L’économie de la nature

L’économie de la nature d’Alain Deneault – LUX Editeur, septembre 2019 – 142 Pages

L’expression « économie de la nature » a surgi dans le vocabulaire des sciences au XVIIIe siècle bien avant que le néologisme « écologie » ne s’impose à nous, plus d’un siècle et demi plus tard. Chez Carl von Linné, Gilbert White ou Charles Darwin, l’économie de la nature désigne l’organisation des relations entre les espèces au vu du climat, du territoire et de leur évolution. Cette économie pense l’imbrication des espèces, y compris les êtres humains, dans un réseau d’interactions incommensurables et impondérables. Mais très vite, les physiocrates, les premiers « économistes », la dévoient pour fonder une science de l’agriculture subordonnée à de prétendues lois du marché. Un détournement dont nous pâtissons jusqu’à ce jour.

Tant que ne sera pas restitué son sens, le terme « économie » nous donnera l’impression de voir double, dès lors que flanqué de celui d’« écologie ». Il nous sera alors dit qu’il faut tenter de réconcilier l’une à l’autre, comme s’il s’agissait de deux champs distincts. Ce court essai s’emploie à redonner ses droits à l’économie de la nature.

« Economie »

Aujourd’hui, ce terme renvoie spontanément à des notions telles que le marché, la production, la consommation, la capitalisation, voire le capitalisme lui-même, alors que ce vocable «  économie » et ses cooccurrences – circulation, épargne, investissement, commerce, échange, – ont acquis dans l’histoire bien d’autres acceptations, d’autres significations, d’autres définitions que celles désormais exclusivement en usages.

Durant des siècles, le mot « économie » s’est en effet décliné dans une constellation d’expressions couvrant plusieurs disciplines scientifiques et pratiques culturelles.

Le poids hégémonique de ces usages nous empêche de se référer à l’économie autrement que pour évoquer le domaine de la production de biens commerciaux et la thésaurisation du capital, sinon qu’en faisant de ces acceptations particulières une source de métaphores. On finit par emprunter des termes à la science économique en fonction du sens seul qu’elle lui a conféré.  C’est ainsi qu’on nous inflige d’idéologèmes tels que le « capital santé » et la « gestion » des amitiés, quand on ne vous demande plus carrément de nous « vendre » auprès des services de « ressources humaines ».

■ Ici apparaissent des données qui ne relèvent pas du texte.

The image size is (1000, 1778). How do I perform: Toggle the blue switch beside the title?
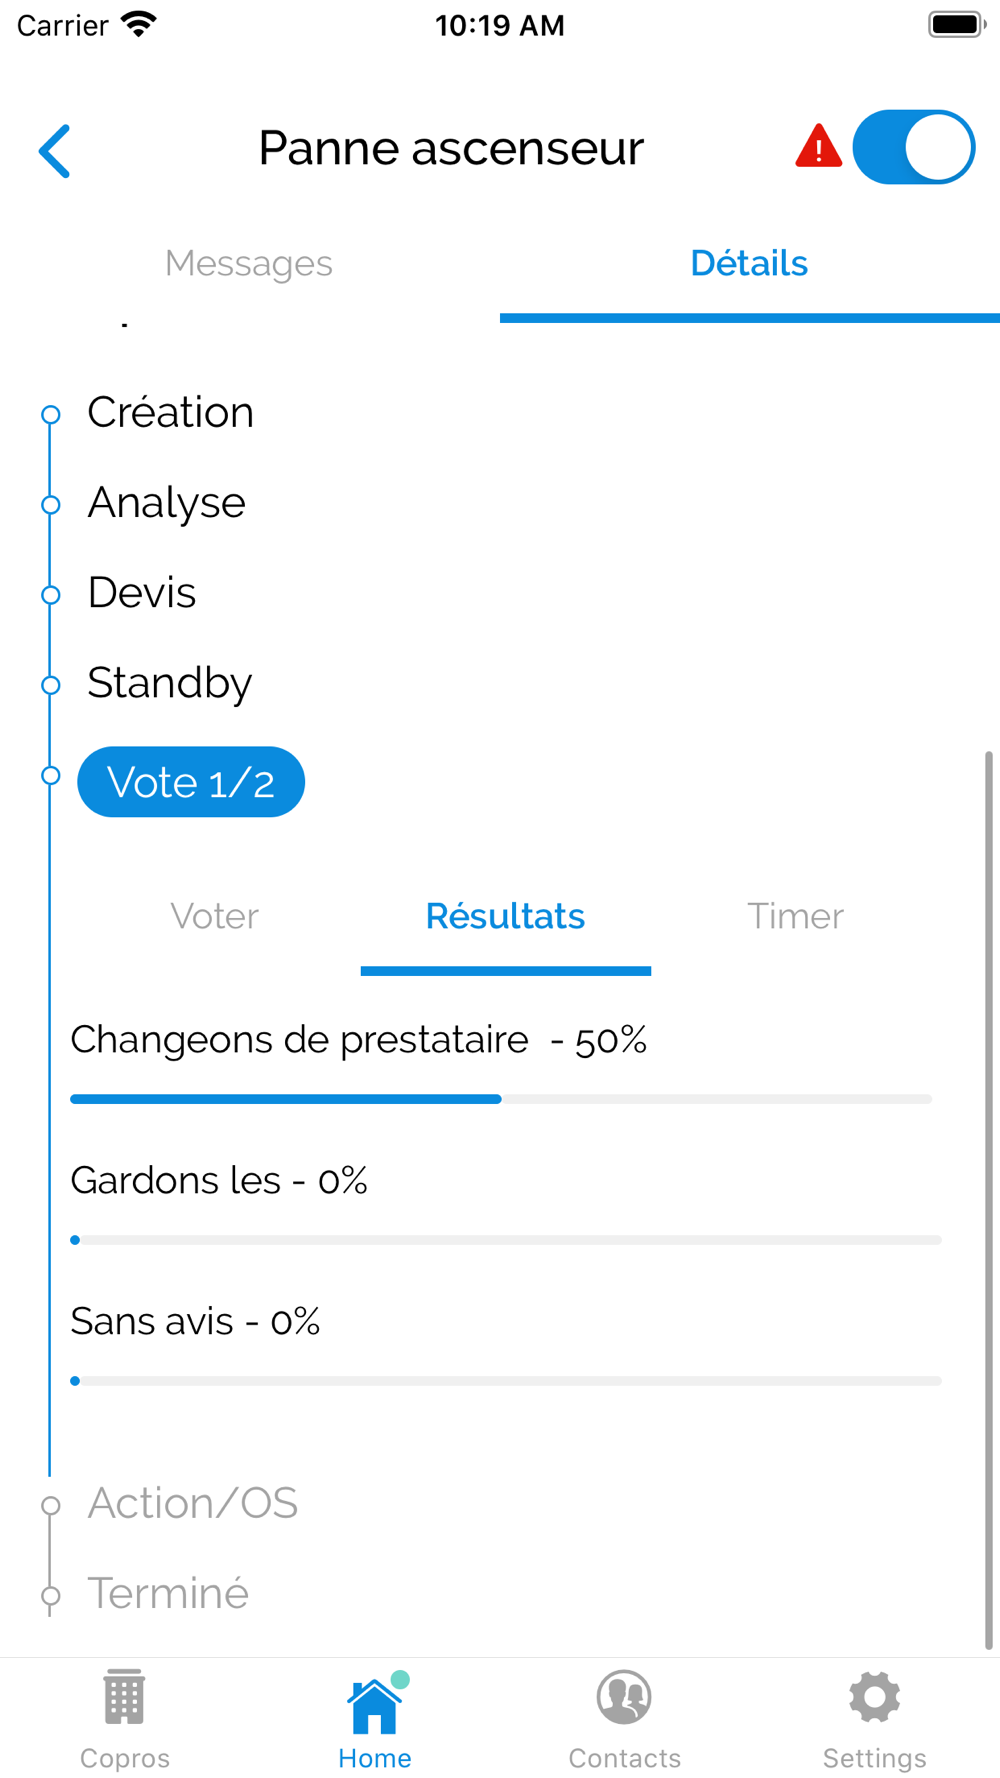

Parce que les « économistes » se sont approprié le lexique de l’économie pour en faire leur fonds de commerce, et comme si nous étions en déficit de signification du reste, il nous faudrait alors recourir, selon le sens qu’ils lui donnent, à ce vocabulaire pourtant ouvert jadis à tous les domaines de la pensée.

Ôter l’économie » aux économistes, donc, et la restituer à celles et ceux qu’elle concerne. Desserrer cette chaîne de significations et exposer le terme à l’actualité d’usages trop souvent oubliés. Il n’y a pas en propre » d’économistes car traitent d’économie à leur façon respective horticulteurs et physiologistes, littératrices et ingénieurs, philosophes et psychanalystes. Que cette importante notion maintenant reprenne ses droits et regagne les champs et les usages, selon l’auteur de l’ouvrage.

Alain Deneault, directeur de programme au Collège international de philosophie de Paris, travaille sur idéolologie managériale et la souveraineté des pouvoirs publics. Il est l’auteur de « Gouvernance », la médiocratie de la Politique de l’extrême-centre (LUX Editeurs) et a publié plusieurs essais sur les multinationales et les souverainetés de complaisance parus chez Ecosociété et Rue de l’échiquier.